[Data extract Boundary: Start]
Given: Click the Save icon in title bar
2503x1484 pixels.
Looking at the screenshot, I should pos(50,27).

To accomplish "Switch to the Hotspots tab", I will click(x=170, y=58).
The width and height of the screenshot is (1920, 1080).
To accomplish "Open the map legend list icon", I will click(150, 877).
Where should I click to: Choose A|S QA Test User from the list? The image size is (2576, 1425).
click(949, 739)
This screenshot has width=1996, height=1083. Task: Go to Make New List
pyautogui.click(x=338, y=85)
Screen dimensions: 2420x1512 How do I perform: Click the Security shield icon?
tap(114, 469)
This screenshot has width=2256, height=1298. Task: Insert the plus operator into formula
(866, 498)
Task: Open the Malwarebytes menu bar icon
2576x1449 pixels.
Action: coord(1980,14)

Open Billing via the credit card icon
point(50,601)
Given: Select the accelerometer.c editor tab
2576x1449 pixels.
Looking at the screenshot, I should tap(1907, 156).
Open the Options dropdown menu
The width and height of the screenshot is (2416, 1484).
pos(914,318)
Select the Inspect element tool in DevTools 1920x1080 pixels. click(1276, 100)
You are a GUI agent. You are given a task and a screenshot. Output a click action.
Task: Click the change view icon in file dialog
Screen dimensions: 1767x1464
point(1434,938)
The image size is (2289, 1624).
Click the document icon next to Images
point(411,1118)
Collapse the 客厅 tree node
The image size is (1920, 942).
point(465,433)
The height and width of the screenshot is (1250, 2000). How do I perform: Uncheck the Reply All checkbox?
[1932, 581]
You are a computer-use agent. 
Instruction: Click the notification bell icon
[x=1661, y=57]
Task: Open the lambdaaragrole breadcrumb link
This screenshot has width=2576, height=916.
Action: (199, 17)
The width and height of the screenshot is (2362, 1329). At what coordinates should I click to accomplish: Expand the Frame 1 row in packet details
[Data extract Boundary: End]
Return the listing exactly as it was given to you, with every line intact.

**Solution**
Given: Click the Save icon in title bar
2503x1484 pixels.
Looking at the screenshot, I should pos(50,27).

To accomplish "Switch to the Hotspots tab", I will click(x=170, y=58).
The width and height of the screenshot is (1920, 1080).
To accomplish "Open the map legend list icon", I will click(150, 877).
Where should I click to: Choose A|S QA Test User from the list? The image size is (2576, 1425).
click(949, 739)
This screenshot has width=1996, height=1083. Task: Go to Make New List
pyautogui.click(x=338, y=85)
Screen dimensions: 2420x1512 How do I perform: Click the Security shield icon?
tap(114, 469)
This screenshot has width=2256, height=1298. Task: Insert the plus operator into formula
(866, 498)
Task: Open the Malwarebytes menu bar icon
2576x1449 pixels.
Action: coord(1980,14)

Open Billing via the credit card icon
point(50,601)
Given: Select the accelerometer.c editor tab
2576x1449 pixels.
Looking at the screenshot, I should tap(1907, 156).
Open the Options dropdown menu
The width and height of the screenshot is (2416, 1484).
pos(914,318)
Select the Inspect element tool in DevTools 1920x1080 pixels. click(1276, 100)
You are a GUI agent. You are given a task and a screenshot. Output a click action.
Task: Click the change view icon in file dialog
Screen dimensions: 1767x1464
point(1434,938)
The image size is (2289, 1624).
Click the document icon next to Images
point(411,1118)
Collapse the 客厅 tree node
The image size is (1920, 942).
point(465,433)
The height and width of the screenshot is (1250, 2000). How do I perform: Uncheck the Reply All checkbox?
[1932, 581]
You are a computer-use agent. 
Instruction: Click the notification bell icon
[x=1661, y=57]
Task: Open the lambdaaragrole breadcrumb link
This screenshot has width=2576, height=916.
Action: (199, 17)
The width and height of the screenshot is (2362, 1329). At what coordinates should I click to accomplish: Expand the Frame 1 row in packet details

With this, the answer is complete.